Introduction¶
Malstruct is a powerful declarative and symmetrical parser and builder for binary data that was forked from construct as of release 2.10.70.
Instead of writing imperative code to parse a piece of data, you declaratively define a data structure that describes your data. As this data structure is not code, you can use it in one direction to parse data into Pythonic objects, and in the other direction, to build objects into binary data.
The library provides both simple, atomic constructs (such as integers of various sizes), as well as composite ones which allow you form hierarchical and sequential structures of increasing complexity. Construct features bit and byte granularity, easy debugging and testing, an easy-to-extend subclass system, and lots of primitive constructs to make your work easier:
Fields: raw bytes or numerical types
Structs and Sequences: combine simpler constructs into more complex ones
Bitwise: splitting bytes into bit-grained fields
Adapters: change how data is represented
Arrays/Ranges: duplicate constructs
Meta-constructs: use the context (history) to compute the size of data
If/Switch: branch the computational path based on the context
On-demand (lazy) parsing: read and parse only the fields what you require
Pointers: jump from here to there in the data stream
Tunneling: prefix data with a byte count or compress it
Example¶
A Struct is a collection of ordered, named fields:
>>> format = Struct(
... "signature" / Const(b"BMP"),
... "width" / Int8ub,
... "height" / Int8ub,
... "pixels" / Array(this.width * this.height, Byte),
... )
>>> format.build(dict(width=3,height=2,pixels=[7,8,9,11,12,13]))
b'BMP\x03\x02\x07\x08\t\x0b\x0c\r'
>>> format.parse(b'BMP\x03\x02\x07\x08\t\x0b\x0c\r')
Container(signature=b'BMP')(width=3)(height=2)(pixels=[7, 8, 9, 11, 12, 13])

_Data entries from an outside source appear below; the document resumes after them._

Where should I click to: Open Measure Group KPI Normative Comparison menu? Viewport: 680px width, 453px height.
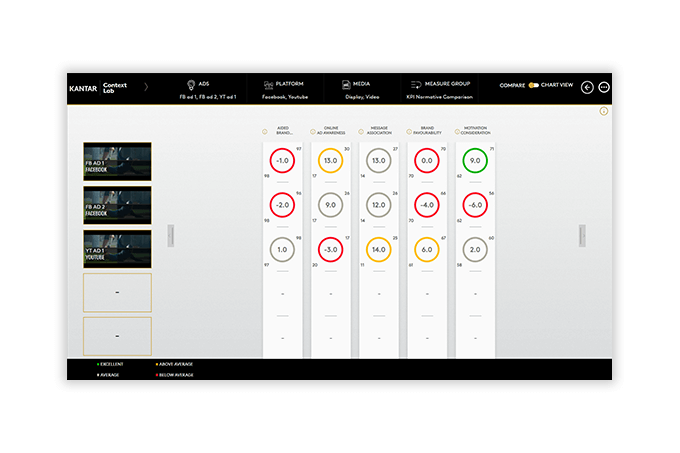pos(442,97)
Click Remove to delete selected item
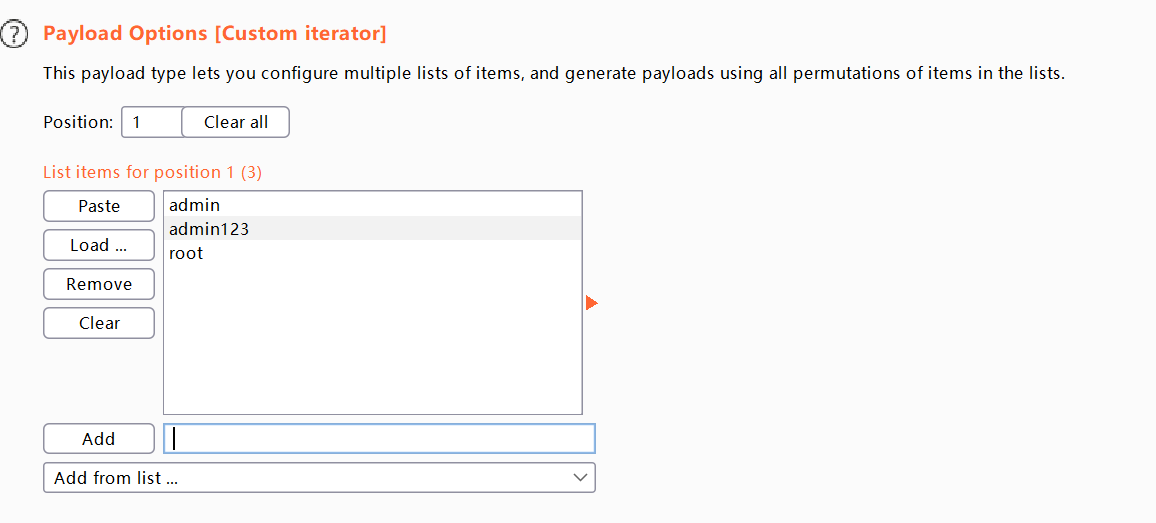1156x523 pixels. click(99, 284)
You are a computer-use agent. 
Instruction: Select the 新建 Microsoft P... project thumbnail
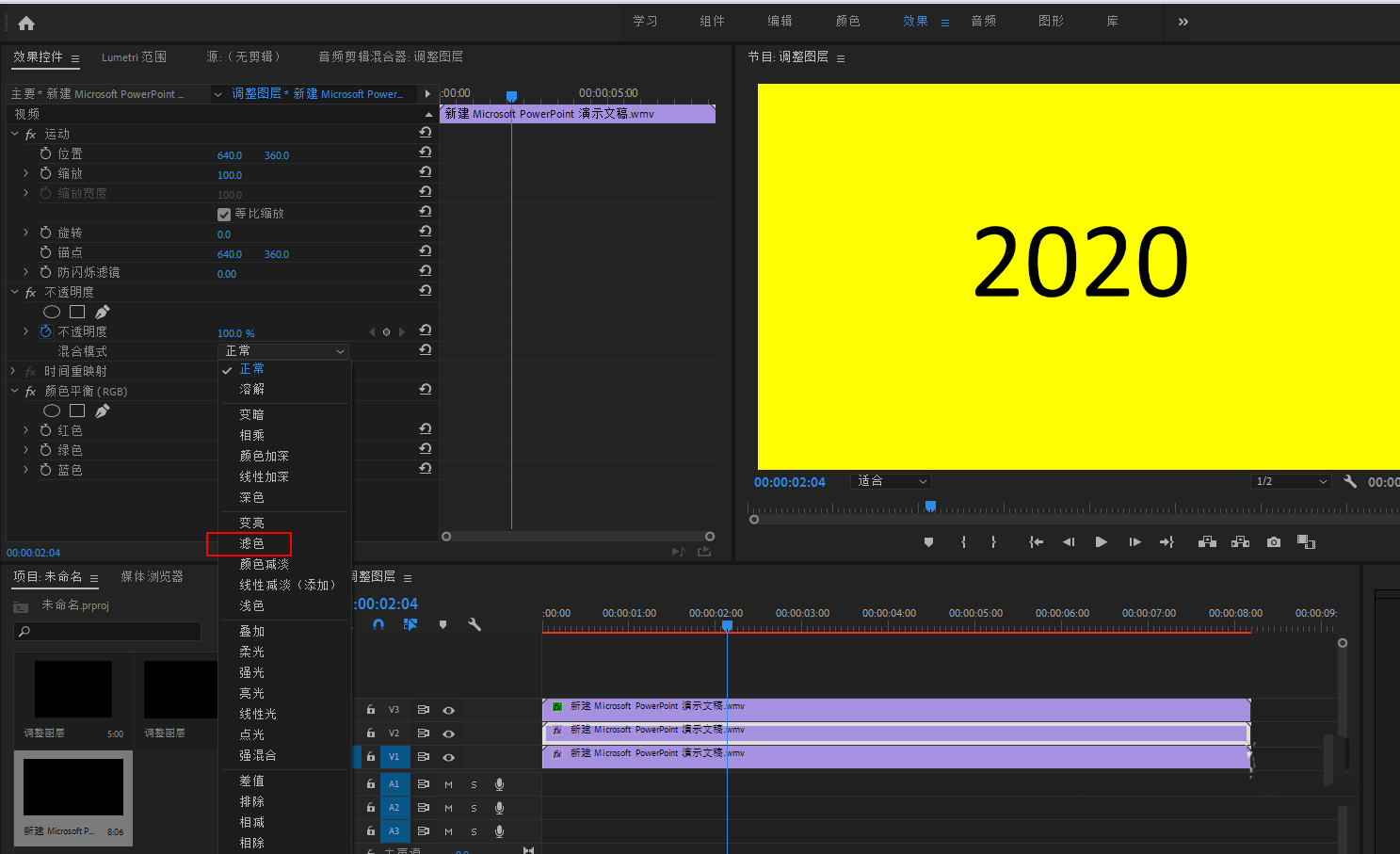pos(73,787)
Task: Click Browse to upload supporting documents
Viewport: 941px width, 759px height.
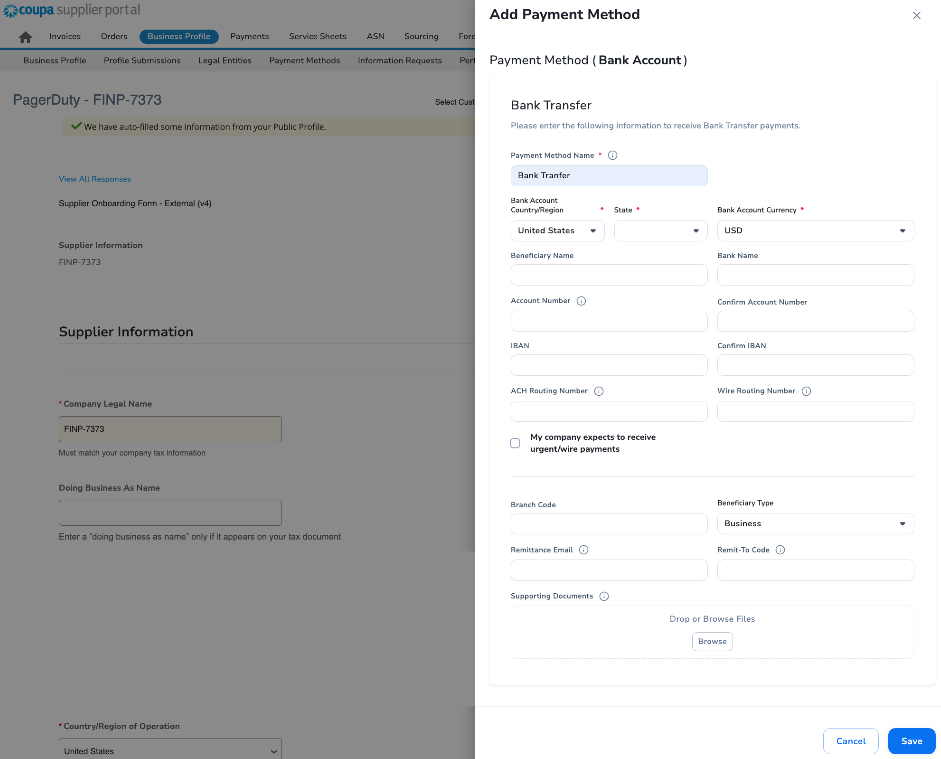Action: pyautogui.click(x=712, y=641)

A Sequence is a collection of ordered fields, and differs from Array and GreedyRange in that those two are homogenous:
>>> format = Sequence(PascalString(Byte, "utf8"), GreedyRange(Byte))
>>> format.build([u"lalaland", [255,1,2]])
b'\nlalaland\xff\x01\x02'
>>> format.parse(b"\x004361789432197")
['', [52, 51, 54, 49, 55, 56, 57, 52, 51, 50, 49, 57, 55]]
Malstruct has been used to parse:
Networking formats like Ethernet, IP, ICMP, IGMP, TCP, UDP, DNS, DHCP
Binary file formats like Bitmaps, PNG, GIF, EMF, WMF
Executable binaries formats like ELF32, PE32
Filesystem layouts like Ext2, Fat16, MBR
Malware Analysis¶
Helpers and utilities have been added to Malstruct to aid in malware analysis and configuration parser development, from simple windows structure extensions to constructs/adapters to aid in processing binary file types (e.g. PE, ELF, and Mach-O).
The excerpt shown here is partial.